**Task to complete**
The expected response is a copy of every line in the entries below that includes the word "agent".

══════════════════════════════

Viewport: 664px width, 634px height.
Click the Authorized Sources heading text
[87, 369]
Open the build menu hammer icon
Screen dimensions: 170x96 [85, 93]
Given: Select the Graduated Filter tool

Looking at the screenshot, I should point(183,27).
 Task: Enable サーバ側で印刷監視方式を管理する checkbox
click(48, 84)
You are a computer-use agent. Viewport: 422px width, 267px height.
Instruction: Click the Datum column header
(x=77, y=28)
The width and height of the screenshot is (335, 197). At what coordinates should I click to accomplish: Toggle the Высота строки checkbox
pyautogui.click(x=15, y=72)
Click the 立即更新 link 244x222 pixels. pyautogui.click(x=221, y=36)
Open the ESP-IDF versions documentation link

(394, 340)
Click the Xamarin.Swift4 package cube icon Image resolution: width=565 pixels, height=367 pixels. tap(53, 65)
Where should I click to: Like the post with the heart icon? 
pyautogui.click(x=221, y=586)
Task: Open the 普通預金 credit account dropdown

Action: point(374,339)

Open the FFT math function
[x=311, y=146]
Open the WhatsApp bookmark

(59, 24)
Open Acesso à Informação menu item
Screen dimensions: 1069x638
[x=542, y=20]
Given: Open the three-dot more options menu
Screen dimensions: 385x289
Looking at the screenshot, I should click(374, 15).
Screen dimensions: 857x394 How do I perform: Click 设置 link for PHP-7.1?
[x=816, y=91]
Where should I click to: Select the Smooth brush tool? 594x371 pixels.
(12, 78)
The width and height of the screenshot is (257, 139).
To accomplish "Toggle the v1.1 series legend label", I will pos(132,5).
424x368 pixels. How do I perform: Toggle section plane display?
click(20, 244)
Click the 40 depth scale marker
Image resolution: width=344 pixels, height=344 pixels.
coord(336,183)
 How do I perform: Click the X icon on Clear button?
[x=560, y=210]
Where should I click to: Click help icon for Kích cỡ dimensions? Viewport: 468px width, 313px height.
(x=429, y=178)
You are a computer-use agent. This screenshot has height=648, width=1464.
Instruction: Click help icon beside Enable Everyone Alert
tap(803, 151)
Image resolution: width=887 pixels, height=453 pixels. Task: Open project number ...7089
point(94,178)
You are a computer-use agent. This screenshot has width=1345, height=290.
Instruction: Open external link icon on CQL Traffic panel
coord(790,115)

══════════════════════════════

**Answer space**
You are a computer-use agent. Viewport: 422px width, 267px height.
You are a computer-use agent. This screenshot has height=648, width=1464.
You are a computer-use agent. This screenshot has width=1345, height=290.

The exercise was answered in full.